Stom is referring to the possibility that the city might eventually decide to form a downtown development authority (DDA). DDA’s are often the entity receiving money when state grants are funded.
Without a DDA, the city is ineligible for most grants.
A DDA could partner with the city to plan and execute projects. Typically, DDA’s are composed of lay professionals and civic leaders who, armed with strong relational and organizational skills, volunteer their time, contacts, and resources to spearhead projects.
The DDA would not have the authority to go ahead with projects without the city’s permission.
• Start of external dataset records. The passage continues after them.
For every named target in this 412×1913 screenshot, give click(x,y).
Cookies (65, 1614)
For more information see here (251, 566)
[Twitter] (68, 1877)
During the meeting, Chance advised councilmember’s to “take a leadership role and put a team together” in order to concentrate on one area which the study revealed was important. That way, they could take advantage of the city’s virtual ‘talent bank’ of citizens (many of which are retired professionals) when developing projects.
Chance told the audience that some of the projects could be completed within weeks and other may evolve over several years.
Examples of small projects included the construction of “gateways” (decorative directional signs pointing travelers to the downtown area from the four lane.)
Chance spoke at length about expertise throughout the state that the city could draw upon ‘free-of-charge’ such as the Georgia Municipal Association and the J.W. Fanning Leadership Center located within the University of Georgia.
Councilwoman Rhonda Thomas enthusiastically volunteered to head up a committee.
“I’ll do whatever –whatever needs to be lead.”